# MATERIALS PROVIDED
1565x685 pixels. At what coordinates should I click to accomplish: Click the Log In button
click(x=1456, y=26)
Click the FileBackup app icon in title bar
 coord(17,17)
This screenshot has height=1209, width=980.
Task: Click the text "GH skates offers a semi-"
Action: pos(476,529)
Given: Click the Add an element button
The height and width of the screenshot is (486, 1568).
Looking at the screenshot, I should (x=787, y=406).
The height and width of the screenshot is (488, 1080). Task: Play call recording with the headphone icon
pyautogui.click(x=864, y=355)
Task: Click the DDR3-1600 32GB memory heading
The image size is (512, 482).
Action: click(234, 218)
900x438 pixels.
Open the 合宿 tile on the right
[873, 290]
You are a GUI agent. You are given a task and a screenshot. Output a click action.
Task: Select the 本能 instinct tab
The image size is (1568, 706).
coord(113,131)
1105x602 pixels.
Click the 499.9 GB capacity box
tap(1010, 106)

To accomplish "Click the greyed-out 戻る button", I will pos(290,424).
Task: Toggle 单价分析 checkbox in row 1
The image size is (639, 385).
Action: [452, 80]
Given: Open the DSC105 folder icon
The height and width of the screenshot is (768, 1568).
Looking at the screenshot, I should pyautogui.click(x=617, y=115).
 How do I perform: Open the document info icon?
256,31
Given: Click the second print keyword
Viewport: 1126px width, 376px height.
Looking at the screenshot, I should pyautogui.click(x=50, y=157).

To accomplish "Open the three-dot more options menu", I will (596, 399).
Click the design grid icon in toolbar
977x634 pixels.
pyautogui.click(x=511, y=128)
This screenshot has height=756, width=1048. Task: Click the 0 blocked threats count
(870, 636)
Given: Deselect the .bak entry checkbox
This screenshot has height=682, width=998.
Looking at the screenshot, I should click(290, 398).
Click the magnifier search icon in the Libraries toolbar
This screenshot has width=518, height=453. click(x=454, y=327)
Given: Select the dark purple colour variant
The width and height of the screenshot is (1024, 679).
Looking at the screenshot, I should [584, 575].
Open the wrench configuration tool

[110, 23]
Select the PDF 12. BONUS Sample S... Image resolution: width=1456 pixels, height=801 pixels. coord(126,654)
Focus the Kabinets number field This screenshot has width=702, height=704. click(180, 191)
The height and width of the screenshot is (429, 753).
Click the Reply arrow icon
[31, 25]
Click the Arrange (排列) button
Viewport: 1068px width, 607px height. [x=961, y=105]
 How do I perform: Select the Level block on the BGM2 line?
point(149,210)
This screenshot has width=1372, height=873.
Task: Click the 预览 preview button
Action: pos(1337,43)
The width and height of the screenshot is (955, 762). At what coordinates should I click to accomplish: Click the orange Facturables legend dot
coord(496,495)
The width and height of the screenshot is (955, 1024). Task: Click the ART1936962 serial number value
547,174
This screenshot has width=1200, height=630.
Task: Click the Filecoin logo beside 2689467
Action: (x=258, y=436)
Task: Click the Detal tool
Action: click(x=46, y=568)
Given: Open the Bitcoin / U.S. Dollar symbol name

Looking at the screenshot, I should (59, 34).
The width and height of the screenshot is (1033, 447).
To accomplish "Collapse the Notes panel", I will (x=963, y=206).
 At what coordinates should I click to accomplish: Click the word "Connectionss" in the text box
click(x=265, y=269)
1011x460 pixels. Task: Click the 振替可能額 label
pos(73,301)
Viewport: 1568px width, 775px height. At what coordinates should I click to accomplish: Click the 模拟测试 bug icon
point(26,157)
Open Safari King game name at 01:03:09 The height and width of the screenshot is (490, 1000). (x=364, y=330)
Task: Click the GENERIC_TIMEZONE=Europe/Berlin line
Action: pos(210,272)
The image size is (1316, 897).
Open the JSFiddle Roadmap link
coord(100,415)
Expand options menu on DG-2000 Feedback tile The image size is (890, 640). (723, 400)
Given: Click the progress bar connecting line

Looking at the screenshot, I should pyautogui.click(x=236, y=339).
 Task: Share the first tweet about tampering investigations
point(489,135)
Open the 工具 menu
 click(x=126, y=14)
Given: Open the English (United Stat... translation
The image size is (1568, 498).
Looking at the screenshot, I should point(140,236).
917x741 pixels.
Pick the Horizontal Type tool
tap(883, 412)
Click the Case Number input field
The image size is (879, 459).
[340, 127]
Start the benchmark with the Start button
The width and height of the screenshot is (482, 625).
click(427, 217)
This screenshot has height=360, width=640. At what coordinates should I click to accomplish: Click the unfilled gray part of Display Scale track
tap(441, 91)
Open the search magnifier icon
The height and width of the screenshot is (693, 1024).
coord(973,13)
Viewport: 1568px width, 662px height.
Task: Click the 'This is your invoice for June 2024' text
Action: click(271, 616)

# THE TASK
Nothing should be omitted or altered. Retype the records exactly.

# ANSWER
1565x685 pixels. At what coordinates should I click to accomplish: Click the Log In button
click(x=1456, y=26)
Click the FileBackup app icon in title bar
 coord(17,17)
This screenshot has height=1209, width=980.
Task: Click the text "GH skates offers a semi-"
Action: pos(476,529)
Given: Click the Add an element button
The height and width of the screenshot is (486, 1568).
Looking at the screenshot, I should (x=787, y=406).
The height and width of the screenshot is (488, 1080). Task: Play call recording with the headphone icon
pyautogui.click(x=864, y=355)
Task: Click the DDR3-1600 32GB memory heading
The image size is (512, 482).
Action: click(234, 218)
900x438 pixels.
Open the 合宿 tile on the right
[873, 290]
You are a GUI agent. You are given a task and a screenshot. Output a click action.
Task: Select the 本能 instinct tab
The image size is (1568, 706).
coord(113,131)
1105x602 pixels.
Click the 499.9 GB capacity box
tap(1010, 106)

To accomplish "Click the greyed-out 戻る button", I will pos(290,424).
Task: Toggle 单价分析 checkbox in row 1
The image size is (639, 385).
Action: [452, 80]
Given: Open the DSC105 folder icon
The height and width of the screenshot is (768, 1568).
Looking at the screenshot, I should pyautogui.click(x=617, y=115).
 How do I perform: Open the document info icon?
256,31
Given: Click the second print keyword
Viewport: 1126px width, 376px height.
Looking at the screenshot, I should pyautogui.click(x=50, y=157).

To accomplish "Open the three-dot more options menu", I will (596, 399).
Click the design grid icon in toolbar
977x634 pixels.
pyautogui.click(x=511, y=128)
This screenshot has height=756, width=1048. Task: Click the 0 blocked threats count
(870, 636)
Given: Deselect the .bak entry checkbox
This screenshot has height=682, width=998.
Looking at the screenshot, I should click(290, 398).
Click the magnifier search icon in the Libraries toolbar
This screenshot has width=518, height=453. click(x=454, y=327)
Given: Select the dark purple colour variant
The width and height of the screenshot is (1024, 679).
Looking at the screenshot, I should [584, 575].
Open the wrench configuration tool

[110, 23]
Select the PDF 12. BONUS Sample S... Image resolution: width=1456 pixels, height=801 pixels. coord(126,654)
Focus the Kabinets number field This screenshot has width=702, height=704. click(180, 191)
The height and width of the screenshot is (429, 753).
Click the Reply arrow icon
[31, 25]
Click the Arrange (排列) button
Viewport: 1068px width, 607px height. [x=961, y=105]
 How do I perform: Select the Level block on the BGM2 line?
point(149,210)
This screenshot has width=1372, height=873.
Task: Click the 预览 preview button
Action: pos(1337,43)
The width and height of the screenshot is (955, 762). At what coordinates should I click to accomplish: Click the orange Facturables legend dot
coord(496,495)
The width and height of the screenshot is (955, 1024). Task: Click the ART1936962 serial number value
547,174
This screenshot has width=1200, height=630.
Task: Click the Filecoin logo beside 2689467
Action: (x=258, y=436)
Task: Click the Detal tool
Action: click(x=46, y=568)
Given: Open the Bitcoin / U.S. Dollar symbol name

Looking at the screenshot, I should (59, 34).
The width and height of the screenshot is (1033, 447).
To accomplish "Collapse the Notes panel", I will (x=963, y=206).
 At what coordinates should I click to accomplish: Click the word "Connectionss" in the text box
click(x=265, y=269)
1011x460 pixels. Task: Click the 振替可能額 label
pos(73,301)
Viewport: 1568px width, 775px height. At what coordinates should I click to accomplish: Click the 模拟测试 bug icon
point(26,157)
Open Safari King game name at 01:03:09 The height and width of the screenshot is (490, 1000). (x=364, y=330)
Task: Click the GENERIC_TIMEZONE=Europe/Berlin line
Action: pos(210,272)
The image size is (1316, 897).
Open the JSFiddle Roadmap link
coord(100,415)
Expand options menu on DG-2000 Feedback tile The image size is (890, 640). (723, 400)
Given: Click the progress bar connecting line

Looking at the screenshot, I should pyautogui.click(x=236, y=339).
 Task: Share the first tweet about tampering investigations
point(489,135)
Open the 工具 menu
 click(x=126, y=14)
Given: Open the English (United Stat... translation
The image size is (1568, 498).
Looking at the screenshot, I should point(140,236).
917x741 pixels.
Pick the Horizontal Type tool
tap(883, 412)
Click the Case Number input field
The image size is (879, 459).
[340, 127]
Start the benchmark with the Start button
The width and height of the screenshot is (482, 625).
click(427, 217)
This screenshot has height=360, width=640. At what coordinates should I click to accomplish: Click the unfilled gray part of Display Scale track
tap(441, 91)
Open the search magnifier icon
The height and width of the screenshot is (693, 1024).
coord(973,13)
Viewport: 1568px width, 662px height.
Task: Click the 'This is your invoice for June 2024' text
Action: click(271, 616)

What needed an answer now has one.